Thursday, January 13, 2011

A Reflection on “Why Study History"

Why study history; that is the very question that the author asks?  Peter Sterns, the author of “Why Study History” reasons that why we study history is because “we virtually must, to gain access to the laboratory of human experience.”  Although I wouldn’t use those exact words I agree with Mr. Sterns and his view of the relevance of history.

There are several reasons as to why the study of history is relevant.  My main reason for viewing history as a master science is that history helps us understand change and how the society we live in is the way it is.  People speak, think, and do certain things in a particular way for a reason; but seldom is the question asked why we do what we do?  Some examples of this are:

  1. You better… or your name is Mud
  2. You traitor! You, you, you Benedict Arnold!
  3. Day light savings
  4. Why do we (American’s) drink coffee when the preferred drink by most of the western Anglo world is tea?

All of these things have some explanation in American history and for the majority of Americans we say or do these things with out giving any thought to it.  The first saying is attributed to the Lincoln assassination; a doctor with the last name of Mud gave medical assistance to John Wilkes Booth.  By doing this he made the name “Mud” the “Hitler” of the late 1800’s.  Since then no people with the last name of Mud have been able to accomplish any prominence for being anything other than the ancestor of one of the countries great douche bags.

While on the topic of classical American “douche bags” Benedict Arnold comes to mind.  At the beginning of the Revolutionary War Benedict Arnold was a supporter of the American colonies and the war for independence from Britain.  At some point he felt that he made the wrong decision, tried to surrender West Point to the British and when his plan was ousted he changed sides to fight with the English.  While writing this and being a native Ohioan, I wonder if Lebron will spend his after life in the same place as Mr.

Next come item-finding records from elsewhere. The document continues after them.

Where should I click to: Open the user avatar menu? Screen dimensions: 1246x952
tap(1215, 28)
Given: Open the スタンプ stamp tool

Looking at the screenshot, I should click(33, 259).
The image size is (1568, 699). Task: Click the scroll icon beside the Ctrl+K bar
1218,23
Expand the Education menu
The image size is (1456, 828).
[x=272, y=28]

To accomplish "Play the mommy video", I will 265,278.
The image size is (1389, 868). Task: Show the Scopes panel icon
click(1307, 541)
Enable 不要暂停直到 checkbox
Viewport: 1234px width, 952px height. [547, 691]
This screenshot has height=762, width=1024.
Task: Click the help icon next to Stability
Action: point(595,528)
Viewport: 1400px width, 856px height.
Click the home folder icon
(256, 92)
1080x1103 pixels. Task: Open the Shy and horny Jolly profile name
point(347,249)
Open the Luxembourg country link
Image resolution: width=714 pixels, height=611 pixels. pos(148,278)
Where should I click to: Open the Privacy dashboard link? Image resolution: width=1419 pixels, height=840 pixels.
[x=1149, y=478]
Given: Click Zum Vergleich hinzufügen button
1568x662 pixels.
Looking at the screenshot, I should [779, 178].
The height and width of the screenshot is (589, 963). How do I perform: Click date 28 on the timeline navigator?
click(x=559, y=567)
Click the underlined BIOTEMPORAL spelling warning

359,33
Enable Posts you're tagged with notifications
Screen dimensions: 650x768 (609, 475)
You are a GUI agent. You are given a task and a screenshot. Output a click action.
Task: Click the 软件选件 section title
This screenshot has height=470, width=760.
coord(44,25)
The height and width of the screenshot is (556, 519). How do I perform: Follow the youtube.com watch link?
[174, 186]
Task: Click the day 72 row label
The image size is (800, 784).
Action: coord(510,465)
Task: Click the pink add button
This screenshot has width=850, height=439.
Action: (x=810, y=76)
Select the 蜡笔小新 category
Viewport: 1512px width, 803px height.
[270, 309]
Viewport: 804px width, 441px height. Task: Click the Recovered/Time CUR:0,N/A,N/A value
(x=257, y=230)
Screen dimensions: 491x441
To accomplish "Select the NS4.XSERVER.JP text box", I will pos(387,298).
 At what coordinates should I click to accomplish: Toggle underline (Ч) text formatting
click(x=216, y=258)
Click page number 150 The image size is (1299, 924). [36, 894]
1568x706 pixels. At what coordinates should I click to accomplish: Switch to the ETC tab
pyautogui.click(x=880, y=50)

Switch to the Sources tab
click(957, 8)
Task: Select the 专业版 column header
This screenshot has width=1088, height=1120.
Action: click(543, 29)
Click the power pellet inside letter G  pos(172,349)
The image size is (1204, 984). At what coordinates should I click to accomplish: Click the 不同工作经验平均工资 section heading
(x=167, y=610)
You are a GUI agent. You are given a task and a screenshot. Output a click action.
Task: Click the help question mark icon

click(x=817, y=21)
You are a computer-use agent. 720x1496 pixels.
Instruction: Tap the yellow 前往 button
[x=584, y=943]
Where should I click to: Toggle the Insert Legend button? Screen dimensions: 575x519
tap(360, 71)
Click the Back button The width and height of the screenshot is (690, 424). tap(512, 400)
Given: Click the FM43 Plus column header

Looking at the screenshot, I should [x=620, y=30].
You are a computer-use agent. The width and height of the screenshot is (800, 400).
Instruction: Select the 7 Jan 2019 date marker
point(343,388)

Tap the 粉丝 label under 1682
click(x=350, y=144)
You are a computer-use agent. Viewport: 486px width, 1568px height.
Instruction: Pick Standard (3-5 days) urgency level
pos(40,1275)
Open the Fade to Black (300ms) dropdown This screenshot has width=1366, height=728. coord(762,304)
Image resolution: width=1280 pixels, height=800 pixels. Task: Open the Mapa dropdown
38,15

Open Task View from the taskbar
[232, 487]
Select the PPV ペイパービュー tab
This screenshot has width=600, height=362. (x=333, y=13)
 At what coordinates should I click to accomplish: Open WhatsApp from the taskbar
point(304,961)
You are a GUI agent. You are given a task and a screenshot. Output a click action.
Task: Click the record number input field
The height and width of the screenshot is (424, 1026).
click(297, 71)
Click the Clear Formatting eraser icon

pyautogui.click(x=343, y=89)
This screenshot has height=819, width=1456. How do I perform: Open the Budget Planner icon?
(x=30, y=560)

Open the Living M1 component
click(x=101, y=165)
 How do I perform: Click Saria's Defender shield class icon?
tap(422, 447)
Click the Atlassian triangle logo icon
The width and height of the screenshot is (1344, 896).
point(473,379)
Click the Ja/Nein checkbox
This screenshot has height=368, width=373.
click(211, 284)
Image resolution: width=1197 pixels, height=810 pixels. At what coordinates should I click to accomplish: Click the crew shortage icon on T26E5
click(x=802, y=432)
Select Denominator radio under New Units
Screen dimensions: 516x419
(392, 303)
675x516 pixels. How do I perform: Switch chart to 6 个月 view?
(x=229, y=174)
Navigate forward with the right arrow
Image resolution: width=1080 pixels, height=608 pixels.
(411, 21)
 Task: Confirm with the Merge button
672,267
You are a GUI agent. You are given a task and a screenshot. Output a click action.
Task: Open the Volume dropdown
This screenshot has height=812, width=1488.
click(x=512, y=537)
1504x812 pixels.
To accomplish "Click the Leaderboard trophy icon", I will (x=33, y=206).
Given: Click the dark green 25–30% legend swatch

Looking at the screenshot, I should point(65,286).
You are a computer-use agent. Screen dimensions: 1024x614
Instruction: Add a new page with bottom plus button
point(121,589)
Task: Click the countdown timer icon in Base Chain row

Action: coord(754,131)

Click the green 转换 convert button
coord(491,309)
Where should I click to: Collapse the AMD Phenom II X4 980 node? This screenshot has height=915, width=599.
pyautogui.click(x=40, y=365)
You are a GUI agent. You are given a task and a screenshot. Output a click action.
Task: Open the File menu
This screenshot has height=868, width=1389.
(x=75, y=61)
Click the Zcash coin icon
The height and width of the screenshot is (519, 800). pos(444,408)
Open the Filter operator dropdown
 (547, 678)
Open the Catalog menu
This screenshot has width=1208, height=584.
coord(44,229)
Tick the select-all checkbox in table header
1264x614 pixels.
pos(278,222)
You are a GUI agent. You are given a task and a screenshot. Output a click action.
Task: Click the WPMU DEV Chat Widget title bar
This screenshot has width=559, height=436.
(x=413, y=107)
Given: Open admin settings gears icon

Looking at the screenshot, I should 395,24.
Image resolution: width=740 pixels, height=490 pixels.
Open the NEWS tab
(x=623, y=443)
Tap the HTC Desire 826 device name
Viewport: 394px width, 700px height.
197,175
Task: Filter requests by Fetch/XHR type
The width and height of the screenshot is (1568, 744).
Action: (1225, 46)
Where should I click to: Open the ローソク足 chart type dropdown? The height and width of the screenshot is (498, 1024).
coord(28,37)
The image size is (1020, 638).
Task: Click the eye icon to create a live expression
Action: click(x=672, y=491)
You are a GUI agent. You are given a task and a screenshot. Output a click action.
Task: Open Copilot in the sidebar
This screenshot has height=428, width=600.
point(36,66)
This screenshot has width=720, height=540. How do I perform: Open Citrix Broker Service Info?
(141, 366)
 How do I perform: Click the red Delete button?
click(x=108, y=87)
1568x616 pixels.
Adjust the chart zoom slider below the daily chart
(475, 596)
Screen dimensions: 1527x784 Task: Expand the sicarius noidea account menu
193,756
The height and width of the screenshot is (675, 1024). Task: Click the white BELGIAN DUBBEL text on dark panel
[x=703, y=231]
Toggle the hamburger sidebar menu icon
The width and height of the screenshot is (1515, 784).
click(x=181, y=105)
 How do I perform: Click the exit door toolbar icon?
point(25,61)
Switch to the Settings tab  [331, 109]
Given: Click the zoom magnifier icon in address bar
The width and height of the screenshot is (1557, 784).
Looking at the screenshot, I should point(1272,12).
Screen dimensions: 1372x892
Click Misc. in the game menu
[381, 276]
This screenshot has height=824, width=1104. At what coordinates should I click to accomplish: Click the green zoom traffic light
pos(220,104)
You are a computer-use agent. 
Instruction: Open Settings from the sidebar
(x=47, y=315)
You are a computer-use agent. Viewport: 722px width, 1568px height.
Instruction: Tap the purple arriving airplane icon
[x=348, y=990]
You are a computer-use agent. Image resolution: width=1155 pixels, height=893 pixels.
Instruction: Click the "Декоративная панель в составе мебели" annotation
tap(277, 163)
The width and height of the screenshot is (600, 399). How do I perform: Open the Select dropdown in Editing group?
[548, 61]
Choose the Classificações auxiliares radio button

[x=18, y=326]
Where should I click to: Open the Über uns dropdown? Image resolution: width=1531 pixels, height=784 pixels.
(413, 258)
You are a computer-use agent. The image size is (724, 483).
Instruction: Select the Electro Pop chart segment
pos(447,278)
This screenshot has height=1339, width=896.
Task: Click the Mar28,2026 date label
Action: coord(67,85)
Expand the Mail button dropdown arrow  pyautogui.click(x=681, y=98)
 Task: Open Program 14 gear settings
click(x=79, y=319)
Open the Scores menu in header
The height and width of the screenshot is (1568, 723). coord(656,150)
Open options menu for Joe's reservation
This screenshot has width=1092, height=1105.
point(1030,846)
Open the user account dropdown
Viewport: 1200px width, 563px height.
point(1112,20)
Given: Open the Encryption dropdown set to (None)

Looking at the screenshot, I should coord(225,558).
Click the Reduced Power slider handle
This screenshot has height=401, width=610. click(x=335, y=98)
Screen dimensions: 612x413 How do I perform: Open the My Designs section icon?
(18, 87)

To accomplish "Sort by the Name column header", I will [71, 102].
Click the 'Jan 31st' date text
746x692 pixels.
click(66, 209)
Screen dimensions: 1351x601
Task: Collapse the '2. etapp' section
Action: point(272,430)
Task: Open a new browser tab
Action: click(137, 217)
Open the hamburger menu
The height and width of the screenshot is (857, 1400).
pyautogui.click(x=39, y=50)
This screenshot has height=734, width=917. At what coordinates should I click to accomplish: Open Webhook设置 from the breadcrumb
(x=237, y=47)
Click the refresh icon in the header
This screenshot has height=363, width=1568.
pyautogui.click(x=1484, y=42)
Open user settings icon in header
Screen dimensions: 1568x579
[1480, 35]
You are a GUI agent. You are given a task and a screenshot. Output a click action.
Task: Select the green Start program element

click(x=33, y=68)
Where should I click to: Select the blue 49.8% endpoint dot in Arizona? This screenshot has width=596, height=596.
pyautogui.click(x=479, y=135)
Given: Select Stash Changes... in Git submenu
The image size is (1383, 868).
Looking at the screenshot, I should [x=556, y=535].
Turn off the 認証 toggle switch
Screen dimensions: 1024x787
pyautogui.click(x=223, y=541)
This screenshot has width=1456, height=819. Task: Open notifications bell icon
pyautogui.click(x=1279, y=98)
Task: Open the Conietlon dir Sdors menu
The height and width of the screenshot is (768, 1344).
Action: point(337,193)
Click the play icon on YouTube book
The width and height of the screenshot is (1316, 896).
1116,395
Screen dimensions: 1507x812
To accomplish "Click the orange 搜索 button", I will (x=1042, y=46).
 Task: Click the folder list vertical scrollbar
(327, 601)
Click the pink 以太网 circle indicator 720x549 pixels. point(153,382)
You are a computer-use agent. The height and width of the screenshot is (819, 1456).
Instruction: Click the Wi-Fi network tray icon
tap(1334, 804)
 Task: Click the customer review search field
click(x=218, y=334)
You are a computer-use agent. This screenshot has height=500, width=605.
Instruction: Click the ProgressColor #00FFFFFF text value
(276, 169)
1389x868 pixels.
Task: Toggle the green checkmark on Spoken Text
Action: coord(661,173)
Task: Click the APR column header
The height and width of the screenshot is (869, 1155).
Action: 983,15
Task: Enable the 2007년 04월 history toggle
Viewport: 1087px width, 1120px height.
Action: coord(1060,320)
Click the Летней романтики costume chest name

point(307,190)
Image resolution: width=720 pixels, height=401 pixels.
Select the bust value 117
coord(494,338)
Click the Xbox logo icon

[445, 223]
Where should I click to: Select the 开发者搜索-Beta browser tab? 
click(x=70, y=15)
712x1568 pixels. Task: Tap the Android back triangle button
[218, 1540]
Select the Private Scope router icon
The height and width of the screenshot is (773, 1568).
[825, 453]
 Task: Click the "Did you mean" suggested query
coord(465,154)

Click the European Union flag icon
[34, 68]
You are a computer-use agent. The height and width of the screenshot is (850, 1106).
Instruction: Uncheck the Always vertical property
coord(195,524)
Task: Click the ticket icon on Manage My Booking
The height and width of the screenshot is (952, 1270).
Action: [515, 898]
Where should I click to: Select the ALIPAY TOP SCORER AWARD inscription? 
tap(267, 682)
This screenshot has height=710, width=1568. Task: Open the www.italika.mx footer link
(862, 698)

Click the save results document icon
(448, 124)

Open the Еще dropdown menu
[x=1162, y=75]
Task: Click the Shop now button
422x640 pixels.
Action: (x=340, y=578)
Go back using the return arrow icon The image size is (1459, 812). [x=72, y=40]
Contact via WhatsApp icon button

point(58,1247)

Arnold?

Day light savings time is not an American idea, but it is practiced by Americans and many now question, so what’s the point in this crap anyway!  It was put in place to give people more daylight to get there work done.  Now that people have electricity and farmers have realized they will just wake up at sun up whether the sun comes up at 6 or 7 in the morning; the whole concept seems to be out of date.  Although many Americans feel that the practice is a waste and more confusion than what it is worth, when the topic of dropping the change comes up people act as though blasphemy is being spouted and the sinner who speaks it should meet an untimely demise because of his pagan beliefs.

America’s choice of drink before the inception of carbonated beverages was coffee.  Coffee is still a major drink in the United States, ask anyone from Seattle, but seldom is the question asked; why not tea?  In 1773 the British imposed a tax on tea, and the colonies were not pleased with this decision.  Long story short a bunch of white dudes dressed like Indians, ruined a lot of tea, and a nation avoided taxes as usual and drank more coffee.  The rest is history and Starbucks should now be considered a patriotic institution for adopting the American dogma of “screw taxes!”

So I realize that all these things seem kind of trivial but it is an example of why history is vital.  If I never had studied history I would have never wondered why my father drinks coffee in the morning, but an Englishmen drinks tea.  The question of why American’s twice a year either show up an hour late and/or early for work.  The answer to why I have never met any Mr. or Ms. Mud in my life or why Benedict Arnold took his talents to South Beach, wait, wait; I got that one backwards.  Understanding history is how we understand ourselves; Mr. Sterns put it best so in closing I will close with another line from him:

Only through studying history can we grasp how things change; only through history can we begin to comprehend the factors that cause change; and only through history can we understand what elements of an institution or a society persist despite change."